• [Exercise details]: Nothing but the images is to be left out of your exact copy of the entries.

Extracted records
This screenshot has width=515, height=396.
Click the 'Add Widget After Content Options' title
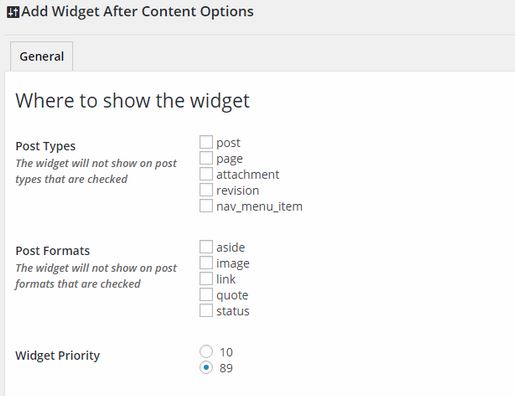click(137, 12)
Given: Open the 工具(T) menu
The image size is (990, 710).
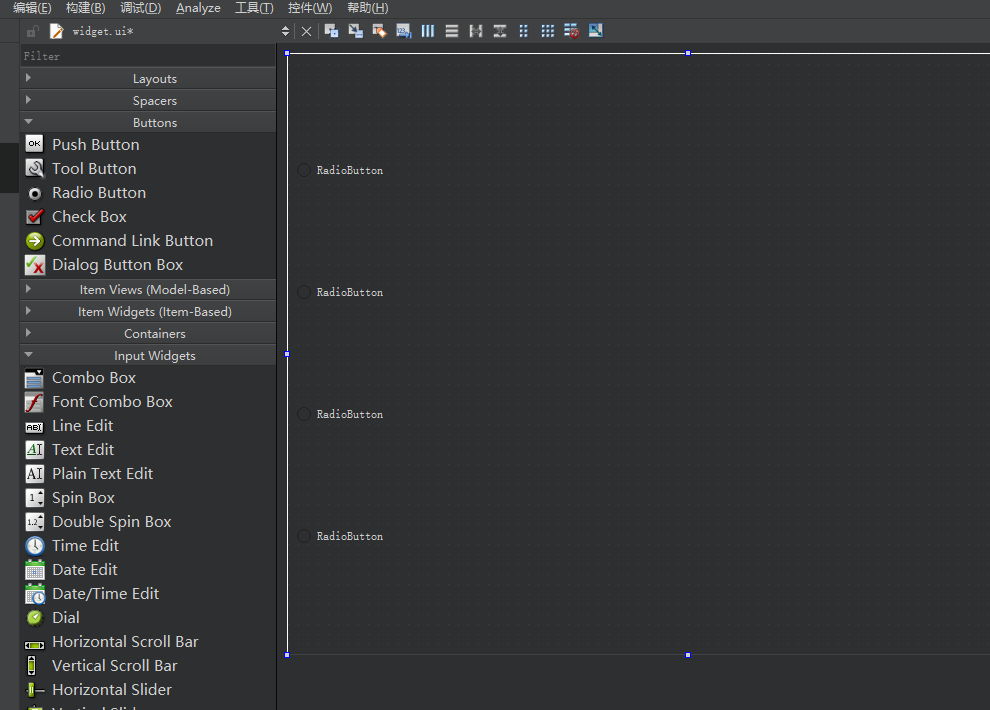Looking at the screenshot, I should [254, 8].
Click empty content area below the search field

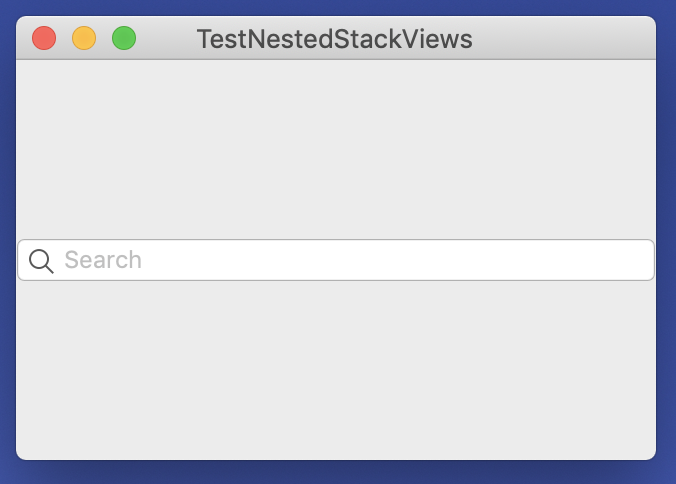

• [Response]:
This screenshot has width=515, height=396.
Click the 'Add Widget After Content Options' title
click(137, 12)
Given: Open the 工具(T) menu
The image size is (990, 710).
Looking at the screenshot, I should [254, 8].
Click empty content area below the search field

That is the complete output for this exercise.